▸ Extrait présenté
----------------------------------------

Des outils "coercitifs adaptés"

Le projet d’ordonnance instaure aussi une police administrative du contrôle des règles de construction. Celle-ci mobilisera des outils "coercitifs adaptés", comme la mise en demeure, des sanctions administratives "proportionnées", ou encore la possibilité de suspension ou de retrait d’agrément. Elle complétera le régime de police judiciaire, "rendant l’ensemble du contrôle plus efficient." Un contrôle qui pourra concerner "tous" les intervenants impliqués autour de l’acte de construire et "la grande majorité" des règles constructives définies dans le code de la construction et de l’habitation. Des dispositifs de sanction administrative "approuvés" par le CSCEE.

Les principaux acteurs concernés par les dispositions prévues par cette ordonnance sont les services de l’État - surtout les services déconcentrés -, concernés par la mise en place de la police administrative ; les professions compétentes pour la réalisation des attestations ; et les maîtres d’ouvrage, professionnels ou particuliers. Ces derniers doivent fournir les attestations prévues par l’ordonnance au stade du permis de construire et/ou de la déclaration d’achèvement de travaux. L’ordonnance concerne enfin les collectivités locales (communes ou EPCI), ainsi que les services de l’État, en tant que services instructeurs des autorisations d’urbanisme, qui "auront communication de ces attestations."

----------------------------------------

▸ Données fournies
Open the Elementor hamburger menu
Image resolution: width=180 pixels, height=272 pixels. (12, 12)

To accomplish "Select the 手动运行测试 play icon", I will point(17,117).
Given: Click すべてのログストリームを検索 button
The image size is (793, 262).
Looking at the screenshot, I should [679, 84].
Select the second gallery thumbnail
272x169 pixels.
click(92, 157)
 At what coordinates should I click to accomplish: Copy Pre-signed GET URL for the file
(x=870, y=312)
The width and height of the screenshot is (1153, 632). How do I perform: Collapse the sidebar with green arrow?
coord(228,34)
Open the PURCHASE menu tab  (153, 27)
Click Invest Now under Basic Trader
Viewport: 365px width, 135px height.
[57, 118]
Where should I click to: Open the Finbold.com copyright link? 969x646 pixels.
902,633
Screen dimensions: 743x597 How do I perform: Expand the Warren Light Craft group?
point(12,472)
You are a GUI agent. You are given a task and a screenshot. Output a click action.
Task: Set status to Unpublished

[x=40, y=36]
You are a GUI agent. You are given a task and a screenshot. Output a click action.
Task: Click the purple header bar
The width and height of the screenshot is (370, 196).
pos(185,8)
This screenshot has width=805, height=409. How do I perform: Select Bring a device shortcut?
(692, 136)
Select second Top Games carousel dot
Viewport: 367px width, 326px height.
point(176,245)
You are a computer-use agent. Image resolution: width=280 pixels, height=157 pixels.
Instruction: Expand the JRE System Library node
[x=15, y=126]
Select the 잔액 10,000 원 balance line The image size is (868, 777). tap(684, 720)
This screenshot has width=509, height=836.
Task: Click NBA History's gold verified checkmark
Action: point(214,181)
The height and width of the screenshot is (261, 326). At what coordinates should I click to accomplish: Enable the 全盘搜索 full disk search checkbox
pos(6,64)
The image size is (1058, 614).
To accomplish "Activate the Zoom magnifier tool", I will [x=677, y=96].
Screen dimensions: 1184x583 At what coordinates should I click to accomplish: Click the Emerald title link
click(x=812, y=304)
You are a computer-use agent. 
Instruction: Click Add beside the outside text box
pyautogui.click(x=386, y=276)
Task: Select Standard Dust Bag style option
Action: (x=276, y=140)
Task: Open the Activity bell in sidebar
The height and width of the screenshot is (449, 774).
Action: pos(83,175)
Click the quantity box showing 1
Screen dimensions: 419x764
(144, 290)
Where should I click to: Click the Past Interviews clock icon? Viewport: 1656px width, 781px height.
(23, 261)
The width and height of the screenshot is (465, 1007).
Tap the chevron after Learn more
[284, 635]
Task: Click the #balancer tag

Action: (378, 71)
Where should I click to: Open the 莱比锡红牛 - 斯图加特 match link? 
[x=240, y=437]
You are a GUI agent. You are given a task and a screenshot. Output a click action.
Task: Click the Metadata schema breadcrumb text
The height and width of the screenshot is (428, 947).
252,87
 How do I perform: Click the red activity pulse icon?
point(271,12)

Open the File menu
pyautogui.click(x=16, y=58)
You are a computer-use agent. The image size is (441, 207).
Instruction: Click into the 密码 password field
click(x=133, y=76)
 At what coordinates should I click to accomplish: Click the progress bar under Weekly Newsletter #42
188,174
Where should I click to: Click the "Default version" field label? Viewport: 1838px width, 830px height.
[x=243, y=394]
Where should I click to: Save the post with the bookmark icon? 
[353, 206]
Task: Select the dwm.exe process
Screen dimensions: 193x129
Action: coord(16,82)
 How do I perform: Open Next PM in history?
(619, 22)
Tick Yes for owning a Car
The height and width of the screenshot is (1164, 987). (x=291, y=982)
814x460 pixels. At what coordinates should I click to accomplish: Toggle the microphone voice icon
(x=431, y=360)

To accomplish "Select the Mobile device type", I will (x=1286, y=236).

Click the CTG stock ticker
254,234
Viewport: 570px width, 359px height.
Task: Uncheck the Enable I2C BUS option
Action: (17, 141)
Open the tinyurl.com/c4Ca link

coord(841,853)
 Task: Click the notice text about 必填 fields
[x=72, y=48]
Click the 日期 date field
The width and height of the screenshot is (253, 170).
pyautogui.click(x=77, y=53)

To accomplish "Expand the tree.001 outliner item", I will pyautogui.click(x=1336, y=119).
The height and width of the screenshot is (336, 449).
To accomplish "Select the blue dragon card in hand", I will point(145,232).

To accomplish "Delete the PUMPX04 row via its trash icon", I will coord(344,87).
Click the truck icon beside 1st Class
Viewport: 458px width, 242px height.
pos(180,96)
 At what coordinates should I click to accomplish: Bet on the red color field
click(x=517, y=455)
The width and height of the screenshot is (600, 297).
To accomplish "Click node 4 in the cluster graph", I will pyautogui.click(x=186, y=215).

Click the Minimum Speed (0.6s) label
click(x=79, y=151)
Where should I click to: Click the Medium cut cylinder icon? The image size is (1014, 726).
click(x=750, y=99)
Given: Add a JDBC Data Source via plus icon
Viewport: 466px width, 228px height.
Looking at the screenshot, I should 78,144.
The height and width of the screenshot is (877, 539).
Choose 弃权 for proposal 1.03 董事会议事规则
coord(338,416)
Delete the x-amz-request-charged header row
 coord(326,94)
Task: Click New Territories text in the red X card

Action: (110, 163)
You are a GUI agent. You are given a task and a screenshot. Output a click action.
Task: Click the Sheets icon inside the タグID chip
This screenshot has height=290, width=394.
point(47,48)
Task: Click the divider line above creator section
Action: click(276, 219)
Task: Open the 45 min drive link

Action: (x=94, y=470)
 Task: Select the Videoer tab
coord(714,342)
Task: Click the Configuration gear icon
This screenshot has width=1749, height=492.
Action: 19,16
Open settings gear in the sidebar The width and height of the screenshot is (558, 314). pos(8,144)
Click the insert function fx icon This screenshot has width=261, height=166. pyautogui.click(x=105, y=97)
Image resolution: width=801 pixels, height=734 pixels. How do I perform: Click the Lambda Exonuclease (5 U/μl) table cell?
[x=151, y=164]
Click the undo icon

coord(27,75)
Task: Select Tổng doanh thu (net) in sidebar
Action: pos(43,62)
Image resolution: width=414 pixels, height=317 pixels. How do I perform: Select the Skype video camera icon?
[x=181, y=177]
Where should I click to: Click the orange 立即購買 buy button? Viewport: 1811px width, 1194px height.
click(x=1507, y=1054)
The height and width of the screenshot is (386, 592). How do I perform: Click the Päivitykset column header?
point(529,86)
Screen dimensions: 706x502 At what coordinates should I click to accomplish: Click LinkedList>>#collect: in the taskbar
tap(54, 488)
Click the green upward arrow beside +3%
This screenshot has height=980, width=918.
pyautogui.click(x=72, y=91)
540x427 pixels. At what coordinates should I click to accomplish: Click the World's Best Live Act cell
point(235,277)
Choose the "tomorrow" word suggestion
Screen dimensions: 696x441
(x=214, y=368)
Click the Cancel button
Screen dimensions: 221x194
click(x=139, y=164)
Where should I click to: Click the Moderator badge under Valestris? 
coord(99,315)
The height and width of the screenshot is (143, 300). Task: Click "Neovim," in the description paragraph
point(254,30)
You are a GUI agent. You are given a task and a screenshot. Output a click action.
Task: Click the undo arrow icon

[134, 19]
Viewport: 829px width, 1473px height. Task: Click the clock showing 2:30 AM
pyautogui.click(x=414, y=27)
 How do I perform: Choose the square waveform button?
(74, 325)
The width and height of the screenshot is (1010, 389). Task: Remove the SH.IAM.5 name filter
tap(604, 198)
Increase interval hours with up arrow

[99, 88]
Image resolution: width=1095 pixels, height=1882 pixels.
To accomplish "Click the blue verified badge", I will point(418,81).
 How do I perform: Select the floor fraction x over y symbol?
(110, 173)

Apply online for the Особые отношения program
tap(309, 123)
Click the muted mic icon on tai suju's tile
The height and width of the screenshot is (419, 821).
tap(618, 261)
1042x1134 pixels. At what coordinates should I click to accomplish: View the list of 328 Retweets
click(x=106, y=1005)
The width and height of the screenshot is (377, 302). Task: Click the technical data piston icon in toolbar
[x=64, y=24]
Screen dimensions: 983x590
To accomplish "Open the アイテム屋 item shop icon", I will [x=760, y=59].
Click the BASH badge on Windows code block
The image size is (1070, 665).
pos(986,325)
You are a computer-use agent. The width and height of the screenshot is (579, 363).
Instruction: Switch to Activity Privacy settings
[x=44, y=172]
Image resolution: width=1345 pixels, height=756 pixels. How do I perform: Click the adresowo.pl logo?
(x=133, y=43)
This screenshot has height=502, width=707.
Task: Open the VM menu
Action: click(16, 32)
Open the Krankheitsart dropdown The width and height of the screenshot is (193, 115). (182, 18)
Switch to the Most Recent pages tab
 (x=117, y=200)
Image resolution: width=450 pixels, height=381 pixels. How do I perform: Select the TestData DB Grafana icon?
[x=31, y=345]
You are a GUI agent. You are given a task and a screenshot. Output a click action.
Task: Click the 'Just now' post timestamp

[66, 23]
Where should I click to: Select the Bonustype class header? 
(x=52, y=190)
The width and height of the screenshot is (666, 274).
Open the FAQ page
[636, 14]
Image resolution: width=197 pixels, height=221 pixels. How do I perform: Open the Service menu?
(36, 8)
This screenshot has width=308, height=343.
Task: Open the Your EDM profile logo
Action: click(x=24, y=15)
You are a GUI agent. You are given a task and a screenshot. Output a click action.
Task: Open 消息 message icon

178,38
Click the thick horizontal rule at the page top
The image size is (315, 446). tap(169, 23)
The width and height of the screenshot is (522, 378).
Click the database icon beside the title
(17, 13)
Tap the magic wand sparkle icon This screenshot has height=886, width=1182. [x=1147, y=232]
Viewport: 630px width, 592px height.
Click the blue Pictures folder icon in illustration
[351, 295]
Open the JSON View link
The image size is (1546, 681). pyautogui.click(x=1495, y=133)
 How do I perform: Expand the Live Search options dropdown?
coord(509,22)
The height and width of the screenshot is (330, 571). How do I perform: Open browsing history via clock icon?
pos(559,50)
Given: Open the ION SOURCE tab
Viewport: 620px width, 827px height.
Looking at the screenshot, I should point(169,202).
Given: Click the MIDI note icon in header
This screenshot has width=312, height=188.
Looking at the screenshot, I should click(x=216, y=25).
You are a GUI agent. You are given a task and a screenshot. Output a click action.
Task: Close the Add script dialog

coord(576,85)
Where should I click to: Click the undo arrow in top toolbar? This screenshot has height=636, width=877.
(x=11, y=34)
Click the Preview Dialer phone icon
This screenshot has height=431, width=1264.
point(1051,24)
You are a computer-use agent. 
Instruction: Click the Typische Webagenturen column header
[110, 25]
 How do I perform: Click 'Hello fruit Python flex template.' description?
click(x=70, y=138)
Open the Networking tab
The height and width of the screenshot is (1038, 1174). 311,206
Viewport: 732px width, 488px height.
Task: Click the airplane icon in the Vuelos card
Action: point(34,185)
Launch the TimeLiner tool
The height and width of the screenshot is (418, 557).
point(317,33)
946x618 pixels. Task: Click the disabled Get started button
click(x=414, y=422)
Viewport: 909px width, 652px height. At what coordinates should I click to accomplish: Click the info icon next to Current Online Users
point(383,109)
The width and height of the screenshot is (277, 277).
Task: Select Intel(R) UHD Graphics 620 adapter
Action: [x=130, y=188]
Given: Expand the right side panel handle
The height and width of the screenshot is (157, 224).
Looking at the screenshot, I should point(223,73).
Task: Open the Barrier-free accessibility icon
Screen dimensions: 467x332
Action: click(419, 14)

----------------------------------------

▸ Présentation de l'exercice
Répondez aux questions suivantes sur l'extrait consacré au contrôle des règles de construction :
1. Quels outils la police administrative du contrôle des règles de construction mobilisera-t-elle ?
2. À quels stades les maîtres d'ouvrage doivent-ils fournir les attestations prévues par l'ordonnance ?
3. Quelles collectivités locales l'ordonnance concerne-t-elle ?

▸ Réponse rédigée
1. La mise en demeure, des sanctions administratives « proportionnées » et la possibilité de suspension ou de retrait d'agrément.
2. Au stade du permis de construire et/ou de la déclaration d'achèvement de travaux.
3. Les communes ou EPCI.